Part of federalism means that states have the right to make bad decisions - even on the issue of who can get married in the state. Resisting the temptation to use the federal government to meddle in state matters is the test of this conservative principle. Indeed, it is the test separating conservative federalists from hard-line social conservatives, willing to sacrifice the Constitution in their understandable anxiety over the sorry state of modern morality....

[T]he amendment supported by Governor Romney...takes a moral decision out of the states, where it is most likely to be made with the optimal benefit to everyone, and hands it to a couple of lone elected officials. To be frank, I do not appreciate their presumption to dictate morals to my fellow Georgians through misuse of the federal Constitution....

[T]he Governor is pleading for this Congress and the federal government to protect him against the Massachusetts state constitution, the Massachusetts legislature, the Massachusetts Supreme Judicial Court, and most ironically, the people of Massachusetts.

So, for today, two cheers for Bob Barr!

Talkin’ Conservative.

Fair-minded conservative humorist P.J. O'Rourke, writing in The Atlantic:

I'm so conservative that I approve of San Francisco City Hall marriages, adoption by same-sex couples, and New Hampshire's recently ordained Episcopal bishop. Gays want to get married, have children, and go to church. Next they'll be advocating school vouchers, boycotting HBO, and voting Republican.

Actually, that pretty well sums up how to make a conservative case for gay equality, with an emphasis on promoting social stability and not simply advancing rights (or, as the right would have it, "special rights").

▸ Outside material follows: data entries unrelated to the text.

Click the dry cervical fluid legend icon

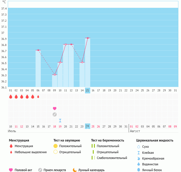point(138,147)
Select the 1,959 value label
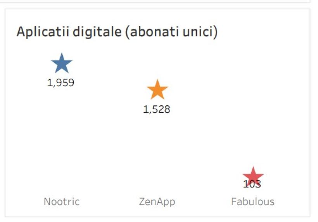The image size is (318, 222). tap(60, 83)
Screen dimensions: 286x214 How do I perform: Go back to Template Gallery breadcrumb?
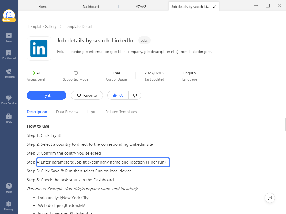(x=42, y=26)
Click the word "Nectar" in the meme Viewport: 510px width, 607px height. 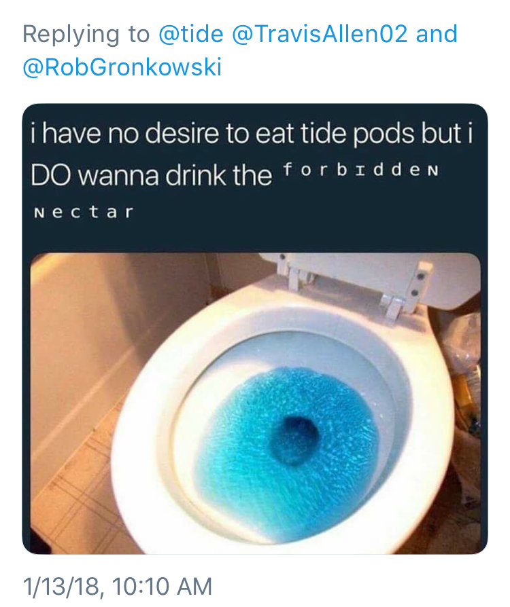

I wish the big-money gay lobby groups would learn how to "speak conservative," rather than hurling the language of liberalism and wondering why their arguments are so readily dismissed. It's not that those arguments are wrong (e.g., we have a right to be who we are and to live as we want, and the government should not deny us our fair share of recognition/legal equality/social benefits). But for conservatives who are concerned/fixated on maintaining social cohesion in the face of imminent anarchy, they might as well be speaking Greek. And of course, the hard gay left delights in preaching that their lgbtqxyz movement is, in fact, aimed at obliterating bourgeois normality, capitalism, etc. (thanks guys).

Surprise: No Popular Uproar Over Marriage.

The Sunday Washington Post ran a big story, "Foes Confounded by Limited Outcry Against Gay Marriage," saying the marriage issue isn't catching on for the right:

Evangelical leaders had predicted that a chorus of righteous anger would rise up out of churches from coast to coast and overwhelm Congress with letters, e-mails and phone calls in support of a constitutional amendment banning gay marriage. But that has not happened.

Then, Monday's Wall Street Journal had a big story (only online for subscribers) titled: "Christian Coalition Working for a Revival: Gay-Marriage Issue Seen as a Lightning Rod for Fresh Energy, New Conservative Troops." But the Journal story is more about hard-core activists being up in arms and organizing themselves ("Some 30 new diretors have been appointed to coalition chapters") than about the grassroots troops marching in the streets or phoning/writing Congress.

While abortion -- seen as saving the innocent unborn from slaughter -- galvanized the conservative church-going, work-a-day types to protest, same-sex marriage hasn't, and I think will not. The activist leadership of the religious right still doesn't get this, since their homophobic fanaticism is such a big part of their psychological makeup. But it's not translating to the masses who may personally oppose gay marriage but don't see any need to pass a constitutional amendment telling the liberals over in Massachusetts what their state can or can't do.